We adapt to whatever we find.
Finish Selection
Old Greenwich homeowners come to us with pretty clear ideas about what they want. Wide-plank white oak with a matte finish is the most requested look right now, and it photographs well for listings. The older, tighter-grain floors near the village center tend to go toward natural or a Scandinavian gray.
We have matched existing finishes on floors that were only partially refinished, including a job in Old Greenwich where we blended new boards into a mid-tone walnut finish that had been down for over a decade. Getting a match right takes pulling samples and comparing, not guessing from memory.
Sheen matters more than most people expect going in. High-gloss shows every scratch in a house with kids and dogs, and you live with that choice for a long time. We talk through it before anything gets applied.
The wood tells you what it needs.
Pre-Sale Refinishing
Old Greenwich homeowners preparing to list often call us first. Worn or dull hardwood sends the wrong signal in listing photos. A full refinish of the main living areas, hallway, and dining room changes how a home reads.
We have done pre-sale work around this neighborhood on tight windows. One client needed three rooms and a staircase finished inside two weeks before the photographer came.
We got it done. The listing went up with floors that looked new. Fairfield County pre-sale jobs have their own timing pressure and we know how to work inside it.
When the result matters for what your home sells for, call Wood Floors of Westport.
We also serve nearby Riverside, Cos Cob, and the Stamford border area.

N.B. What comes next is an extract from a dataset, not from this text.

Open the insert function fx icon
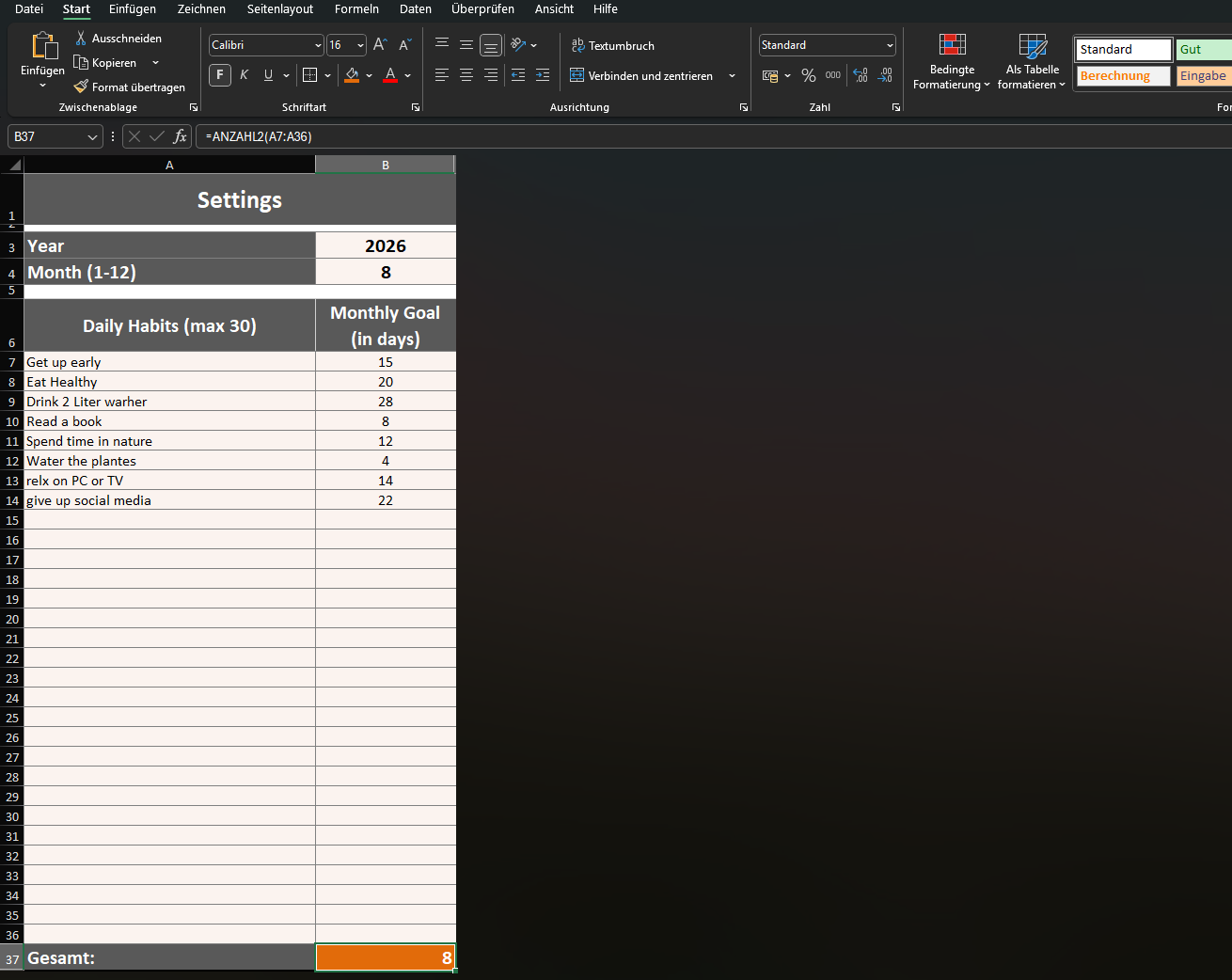Screen dimensions: 1232x980 [180, 136]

Driving Directions from Old Greenwich
Our Location: 606 Post Rd E #551, Westport, CT 06880
From Old Greenwich, take Sound Beach Avenue north to East Putnam Avenue (US Route 1 / Post Road) and head west. Continue through Cos Cob and Riverside, then take I-95 North toward Norwalk and Westport. Exit at Exit 18 and follow Post Road East into Westport to reach the office at 606 Post Rd E. The drive is approximately 25 to 30 minutes under normal traffic conditions.
Need wood floor refinishing service near Old Greenwich?
Call (203) 349-0137 for fast, reliable service.
Frequently Asked Questions (FAQs)
1. How does coastal humidity in Old Greenwich affect wood floor finishes, and what should homeowners watch for?
In our experience, Old Greenwich floors move more than floors we work on in inland towns. The coastal humidity is persistent and gets into these homes from multiple directions. Cupping, gapping, and surface moisture that lingers well after a rainy stretch are all signs the wood is still reacting. We check for stability before refinishing because sanding a floor that has not settled produces a result that will not hold.
2. How do I know whether my floors need a full sand-and-refinish or just a recoat?
A recoat works when the existing finish is still intact, just dull, and the surface underneath is clean and flat. If there are deep scratches, staining that has gone into the wood, visible board movement, or spots where the finish has worn through, you need a full refinish. We look at it in person and tell you what it actually needs.